Bibi Ballandi (26 June 1946 – 15 February 2018) was an Italian television producer.

He worked as a manager for numerous artists, including singers such as Al Bano, Mina, Little Tony, Rita Pavone, Orietta Berti, Nicola Di Bari and Caterina Caselli in the 1960s, and later worked with Fabrizio De André, Lucio Dalla, Francesco De Gregori and Roberto Vecchioni.

In 1983 he founded the "Bandiera Gialla" nightclub in Rimini.
Then, he became a television producer and started a collaboration with RAI. He produced such television programs as Ballando con le Stelle and Ti lascio una canzone.

==Biography==
The son of Iso, a former taxi driver who began accompanying singers and orchestras around Emilia-Romagna, he dropped out of school after finishing the eighth grade and became a self-made manager of various artists, first for pleasure, later professionally. In the 1960s he worked alongside Al Bano, Orietta Berti, Nicola Di Bari, Caterina Caselli, Mina, Little Tony, and Rita Pavone, while in the 1970s he collaborated with Lucio Dalla, Francesco De Gregori, Fabrizio De André, Roberto Vecchioni, Pierangelo Bertoli, and a fledgling Vasco Rossi.

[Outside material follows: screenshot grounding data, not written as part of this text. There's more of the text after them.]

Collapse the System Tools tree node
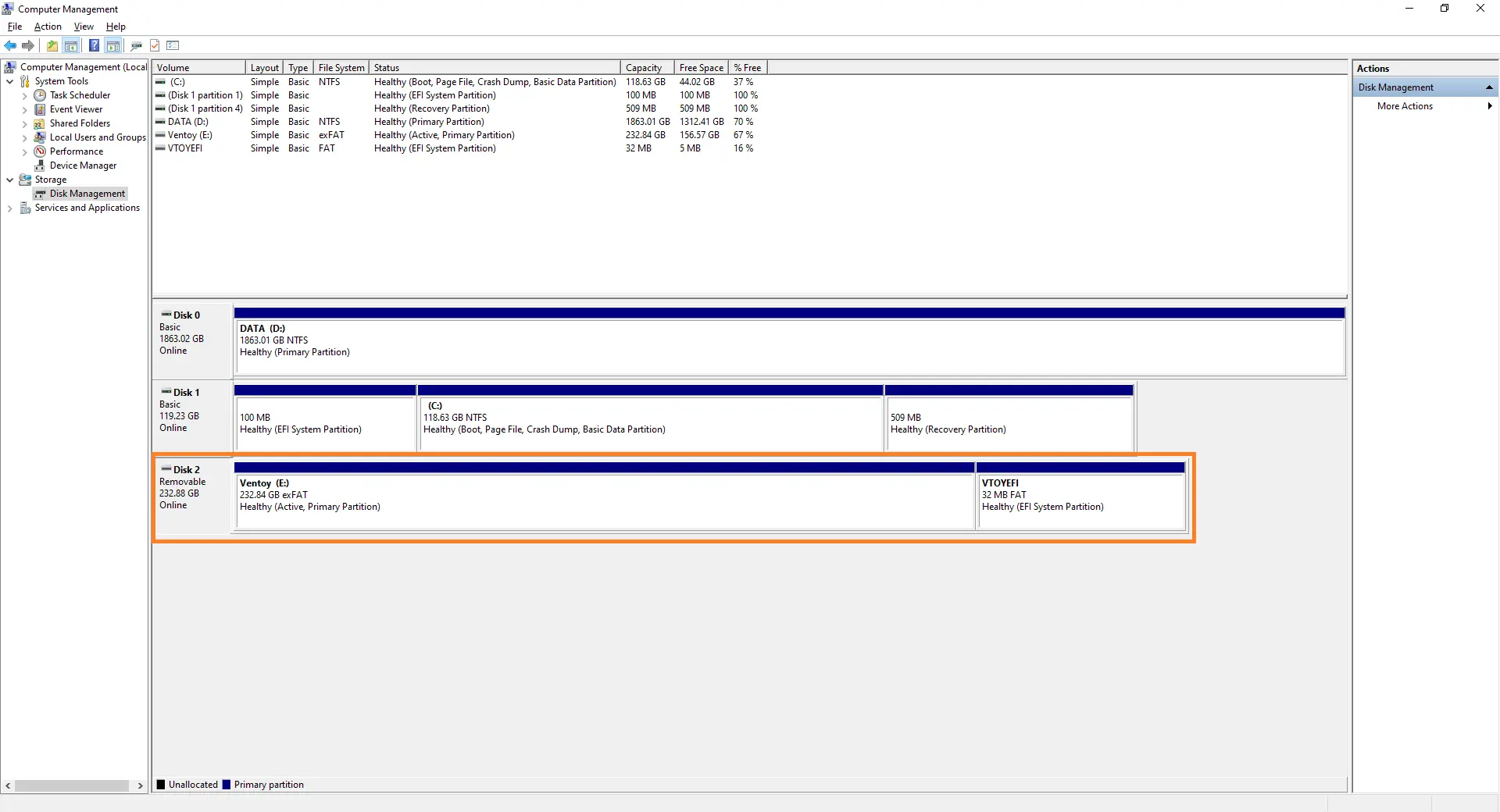 coord(9,81)
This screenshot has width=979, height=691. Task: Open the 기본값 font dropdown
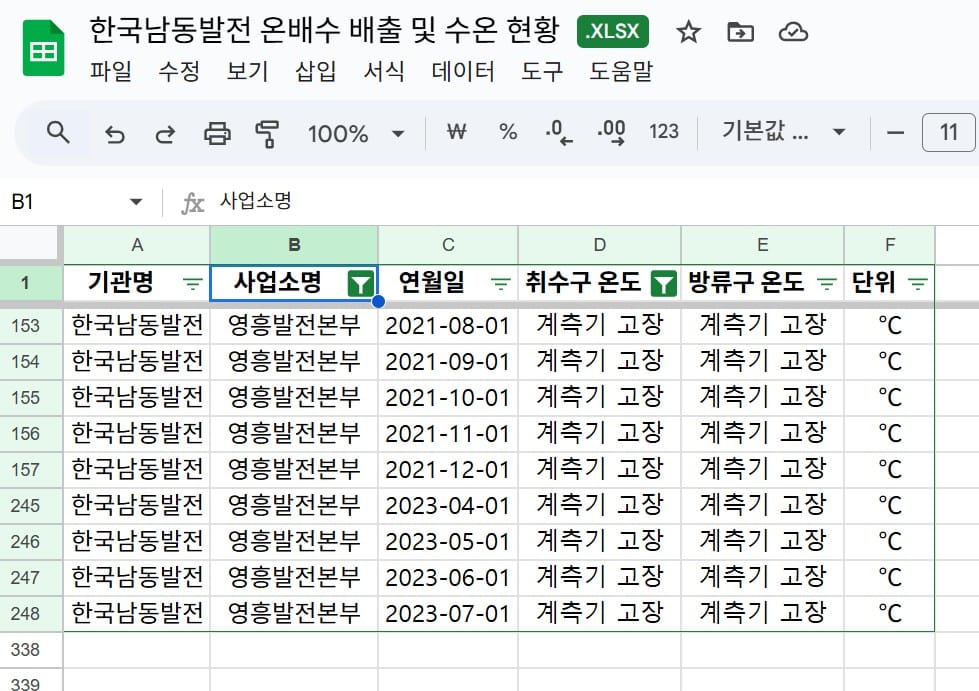point(783,132)
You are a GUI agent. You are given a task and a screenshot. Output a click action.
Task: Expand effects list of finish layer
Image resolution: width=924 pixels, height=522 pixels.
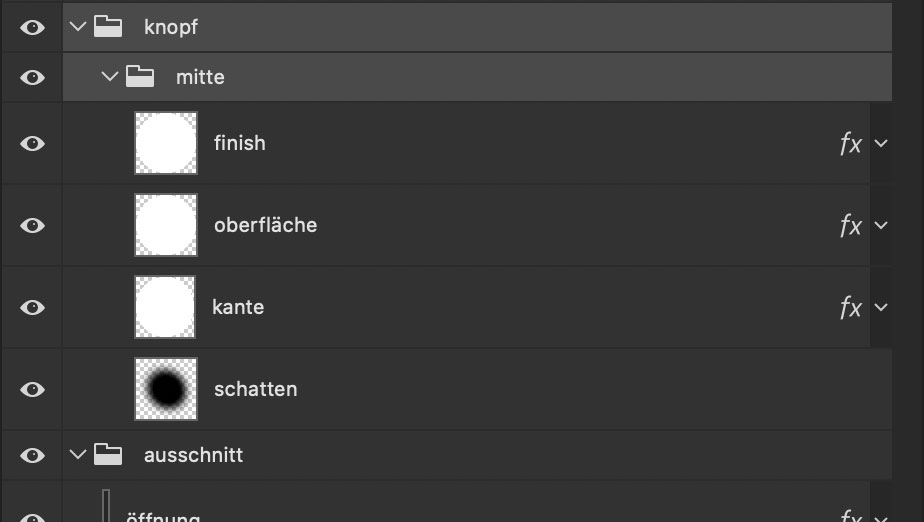[x=881, y=143]
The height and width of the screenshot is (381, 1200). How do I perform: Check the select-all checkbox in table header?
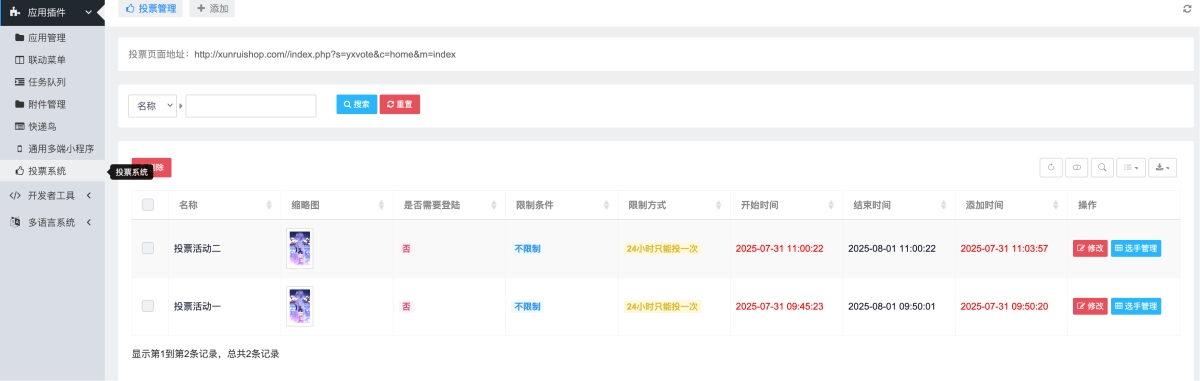148,205
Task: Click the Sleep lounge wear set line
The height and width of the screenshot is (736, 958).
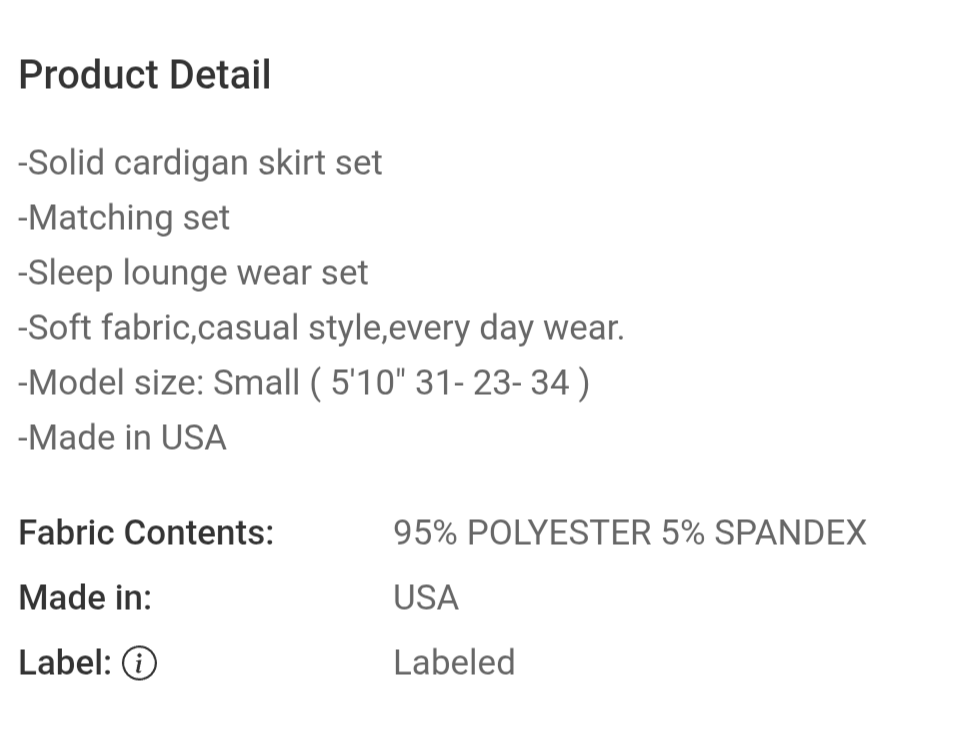Action: click(x=193, y=273)
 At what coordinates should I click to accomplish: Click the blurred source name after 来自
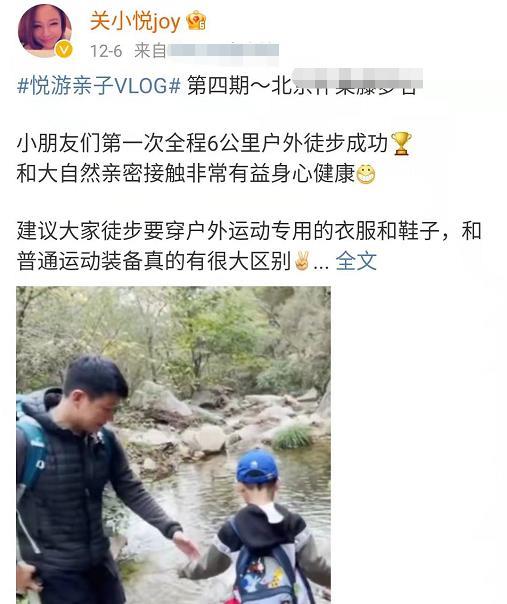coord(223,51)
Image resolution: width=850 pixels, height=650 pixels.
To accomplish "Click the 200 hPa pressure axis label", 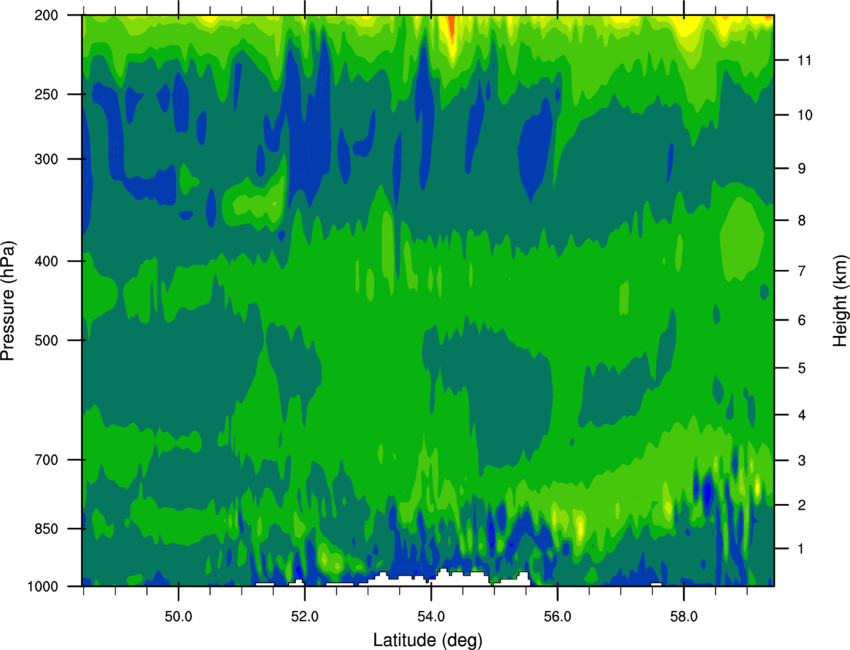I will (x=46, y=16).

In 1983 he was among the founders of the Bandiera gialla disco in Rimini. He later became a television producer with his company Ballandi Multimedia, beginning a collaboration with RAI and then continuing it with other Italian television publishers. He produced many successful television programs of the 1980s, 1990s, and 2000s, notably the one-man shows of Rosario Fiorello, Adriano Celentano, Gianni Morandi, Giorgio Panariello, and Massimo Ranieri, the Saturday night variety shows Ballando con le stelle and Ti lascio una canzone, and other television events of musical and non-musical entertainment.

Suffering from Colorectal cancer for about 12 years, he died at age 71 in Imola on Feb. 15, 2018.

Il direttore generale della Rai Mario Orfeo, in accordo con la presidente Monica Maggioni, a seguito della sua morte suggerì di intitolargli il Teatro delle Vittorie di Rome ma la proposta non ebbe compimento.

==Death==
He died on 15 February 2018 in Imola, Italy, aged 71, following a long battle with colorectal cancer.